This essay is dedicated to the memory of Kuo Pao Kun (1939-2002)

Singapore, with a population of 3.2 million (4 million, including foreigners) is distinct from other postcolonial societies in its desire to emulate the advancements of the West while forsaking not only many of the political dimensions of democratic life but also its cultural dimensions. The result is an industrial and commercial understanding of culture; manufacturing and productive institutions have become the collective basis of social life. And yet, despite [End Page 84] this rather dour and puritanical modernity, experimental theatre and visual art has begun to flourish since the 1980s.

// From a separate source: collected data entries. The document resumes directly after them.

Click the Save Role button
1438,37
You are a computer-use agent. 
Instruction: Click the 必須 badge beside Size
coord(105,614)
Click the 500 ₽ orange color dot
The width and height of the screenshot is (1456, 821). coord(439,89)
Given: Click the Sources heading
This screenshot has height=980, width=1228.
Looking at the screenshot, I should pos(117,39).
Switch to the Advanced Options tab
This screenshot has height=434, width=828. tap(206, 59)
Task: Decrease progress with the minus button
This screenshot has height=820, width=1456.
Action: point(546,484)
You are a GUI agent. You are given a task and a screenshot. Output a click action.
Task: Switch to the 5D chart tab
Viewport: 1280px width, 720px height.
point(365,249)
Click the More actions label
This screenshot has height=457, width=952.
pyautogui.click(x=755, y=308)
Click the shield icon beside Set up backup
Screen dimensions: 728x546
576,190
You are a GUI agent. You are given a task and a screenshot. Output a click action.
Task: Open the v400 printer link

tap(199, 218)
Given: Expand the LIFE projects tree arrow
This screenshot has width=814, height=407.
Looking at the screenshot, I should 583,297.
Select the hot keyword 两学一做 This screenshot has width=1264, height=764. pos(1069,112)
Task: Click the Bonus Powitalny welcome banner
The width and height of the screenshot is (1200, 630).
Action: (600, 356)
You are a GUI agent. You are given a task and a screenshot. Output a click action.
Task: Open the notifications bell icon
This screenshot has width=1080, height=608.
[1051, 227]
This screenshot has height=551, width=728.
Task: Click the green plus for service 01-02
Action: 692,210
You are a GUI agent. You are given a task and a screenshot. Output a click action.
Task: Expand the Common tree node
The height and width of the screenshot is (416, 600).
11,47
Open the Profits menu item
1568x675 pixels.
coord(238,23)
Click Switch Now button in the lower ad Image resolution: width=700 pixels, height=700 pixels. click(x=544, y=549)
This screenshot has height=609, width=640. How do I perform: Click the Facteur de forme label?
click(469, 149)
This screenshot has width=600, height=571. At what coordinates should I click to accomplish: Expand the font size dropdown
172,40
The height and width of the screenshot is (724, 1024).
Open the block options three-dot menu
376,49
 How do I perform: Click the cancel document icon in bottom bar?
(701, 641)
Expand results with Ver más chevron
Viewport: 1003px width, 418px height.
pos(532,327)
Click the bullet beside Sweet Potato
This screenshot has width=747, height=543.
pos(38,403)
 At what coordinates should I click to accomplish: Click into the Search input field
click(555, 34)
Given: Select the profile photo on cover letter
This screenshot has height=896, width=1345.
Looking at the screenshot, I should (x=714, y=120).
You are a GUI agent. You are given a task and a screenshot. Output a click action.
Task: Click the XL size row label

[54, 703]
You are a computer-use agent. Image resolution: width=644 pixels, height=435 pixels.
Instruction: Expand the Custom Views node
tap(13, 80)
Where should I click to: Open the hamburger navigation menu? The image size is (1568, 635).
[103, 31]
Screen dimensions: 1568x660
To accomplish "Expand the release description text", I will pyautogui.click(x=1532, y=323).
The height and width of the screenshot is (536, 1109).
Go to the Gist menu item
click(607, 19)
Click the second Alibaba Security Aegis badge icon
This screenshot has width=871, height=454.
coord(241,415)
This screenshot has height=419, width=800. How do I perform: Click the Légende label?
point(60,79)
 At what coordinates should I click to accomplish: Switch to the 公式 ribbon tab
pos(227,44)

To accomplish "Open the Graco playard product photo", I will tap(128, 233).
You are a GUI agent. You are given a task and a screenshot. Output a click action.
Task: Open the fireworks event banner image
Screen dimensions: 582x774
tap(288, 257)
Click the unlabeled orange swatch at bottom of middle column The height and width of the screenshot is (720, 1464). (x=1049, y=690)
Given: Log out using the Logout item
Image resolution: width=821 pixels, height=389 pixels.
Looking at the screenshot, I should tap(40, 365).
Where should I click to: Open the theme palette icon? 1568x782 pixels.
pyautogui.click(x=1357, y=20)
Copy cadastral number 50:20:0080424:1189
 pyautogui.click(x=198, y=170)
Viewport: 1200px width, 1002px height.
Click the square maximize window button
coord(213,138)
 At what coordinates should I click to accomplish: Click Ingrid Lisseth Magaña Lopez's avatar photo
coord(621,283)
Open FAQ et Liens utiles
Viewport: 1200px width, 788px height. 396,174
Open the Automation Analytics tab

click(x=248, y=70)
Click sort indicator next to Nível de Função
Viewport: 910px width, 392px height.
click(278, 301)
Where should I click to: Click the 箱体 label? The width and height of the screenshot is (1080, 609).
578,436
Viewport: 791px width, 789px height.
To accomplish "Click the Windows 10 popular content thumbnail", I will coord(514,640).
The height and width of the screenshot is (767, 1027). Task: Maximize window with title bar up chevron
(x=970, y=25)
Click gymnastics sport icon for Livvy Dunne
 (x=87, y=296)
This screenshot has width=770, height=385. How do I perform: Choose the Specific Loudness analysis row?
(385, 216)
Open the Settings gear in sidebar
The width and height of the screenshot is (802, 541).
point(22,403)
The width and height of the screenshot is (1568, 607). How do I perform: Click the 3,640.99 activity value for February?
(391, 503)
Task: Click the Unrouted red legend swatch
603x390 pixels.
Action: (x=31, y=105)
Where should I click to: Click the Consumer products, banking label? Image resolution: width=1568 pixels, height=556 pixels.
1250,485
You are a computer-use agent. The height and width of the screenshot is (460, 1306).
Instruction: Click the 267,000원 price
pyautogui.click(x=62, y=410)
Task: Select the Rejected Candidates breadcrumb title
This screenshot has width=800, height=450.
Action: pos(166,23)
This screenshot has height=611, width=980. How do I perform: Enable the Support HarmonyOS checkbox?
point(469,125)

What further has transpired is an understanding by the state that in order to be a "creative economy" and a "happening" Global City that can retain the "best" foreign and local business and industrial talent, Singapore cannot display only a philistine modernity. Consequently, public policies have been set in place since the 1990s to foster artistic creativity and even create an arts market, in the hope that such creativity will in turn encourage technological and entrepreneurial innovation. Ironically, this poses challenges for those very same innovative artists that the state professes to want to foster. This essay explores some of the tensions, if not actual contradictions, of the recent changes.

I

The city-state Singapore, under the leadership of the People's Action Party (PAP) since 1959, represents a capitalist modernity that deliberately forsook autochthony in cultural development for economic success (see Wee forthcoming). The PAP's reputation for forging an uncreative society composed mainly of shopping centers by and large stemmed from a pragmatic, petit-bourgeois vision of a hard-working modern society. Nonetheless, since the late 1980s it has been open to creating a cultural superstructure that would match its status as a major regional financial and industrial hub. In the 20-odd years prior, "culture" had referred more to multiethnic cultures and values, though by the early 1980s to the mid-1990s, "culture" also signified the mythicized "Asian/Confucian" values that were the alleged foundation of Singapore's "East-Asian Miracle" status. Cultural policy—policy that fostered the arts and high culture—was not a real concern.

By 1989, the government began to articulate a recognizable cultural policy with the government-authorized Report of the Advisory Council on Culture and the Arts (Ong et al. 1989). By this time, there was already a burgeoning theatre scene principally led by The Theatre Practice (TTP), The Necessary Stage (TNS), and TheatreWorks (Singapore), among the first contemporary professional theatre companies. There was also a nascent experimental visual arts development, led by Tang Da Wu.

TTP's Kuo Pao Kun (1939-2002) was the major enabling personality in the new theatre scene. He had been detained without trial by the PAP government between 1976 and 1980 for alleged communist activities. Kuo bounced back into prominence in the 1980s with plays that examined the possibility of trans-ethnic understanding and the destruction of culture and cultural memory in the wake of a statist modernity with totalizing impulses. He also broke the mold of single-language theatre and created plays, such as Mama Looking for Her Cat (1988), which utilized a range of the languages spoken in Singapore.1 Significantly, Kuo was a natural institution builder able to recognize and generously support younger talent; he was able to harness the energy of visual artists involved with newer genres such as performance art—introduced to Singapore by visual artist and Fukuoka Cultural Prize winner Tang Da Wu—thereby helping to pioneer an emerging multidisciplinary contemporary art scene.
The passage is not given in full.